EGX Rezzed: Special Effect Charity Brings Customized Controls to Gamers With Disabilities

Betty Joita

EGX Rezzed was bustling with life throughout the weekend and while the booths were filled with new games and devices left and right, a few controllers I have never seen before caught my eye.

That’s how I got to talk with Becky Frost, Event Administrator and Volunteer Coordinator for the Special Effect charity. If you’ve never heard of it, perhaps it’s time you should.

Special Effect is an UK-based ‘gamers charity’ that was founded in 2007 by Dr. Mick Donegan. The charity makes and modifies controller setups for people with physical disabilities so that they can play videogames and be an active part of the worlds they would otherwise only seen on screen, as played by someone else.

The charity, while it doesn’t create their very own games, does work closely with developers who want to make their games more accessible and, in some cases, they develop what they call ‘game overlays’.

What does that mean, you ask?

For example, the charity created EyeMine, a Windows-based software that is free to download for anyone with a Minecraft account which works with a number of eye-trackers, such as units like Tobii 4C.

The eye-trackers follow the gamer’s eyes and allow them to move the pointer around on screen. They can click by staring at a screen button for a set amount of time or using a switch that is plugged into the computer.

The charity does not code the games in-house but they do advise the developers on the best ways to make their games as accessible as possible.

Special Effect worked together with Microsoft in 2018 and developed the Xbox Adaptive Controller, which was tested by the disabled users that the charity works with, before it was released.

So, aside from proving all the necessary knowledge to the gaming companies, what else does Special Effect do? Quite a lot, actually.

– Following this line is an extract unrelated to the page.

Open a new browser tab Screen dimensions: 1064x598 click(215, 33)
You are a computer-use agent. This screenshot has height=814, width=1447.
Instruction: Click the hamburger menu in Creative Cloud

We go out and we visit people in their homes with a team of occupational therapists and we set up a controller system specifically for them, based on their specific disability, their range of movement and, of course, the games they want to play.” Frost said “it’s not like: ‘you can only play this limited number of games’ but ‘what do you want to play, let’s try and make it happen.‘”

Special Effect gets very up close and personal to the people it is trying to help. There is no “one size fits all kind of solution with us, it’s all very bespoke,” Frost continued to explain to me, telling me about one of the users they are helping, who is wheelchair-bound and plays with a controller set up behind his head. The occupational therapists have previously made sure that that sort of setup is ergonomically safe for him.

The charity physically works in the UK but they have done remote work with other people who live overseas and have offered help via Skype. In addition, the team also produces YouTube ‘how to’ videos.

The Special Effect team is small, but they do work with volunteers from a lot of gaming companies who offer their time during events like the EGX Rezzed.

We’re incredibly lucky,” Frost said about all the volunteers that have helped them out through the years “that’s all I can say, with the support that we get from the gaming industry and from the gamers themselves.”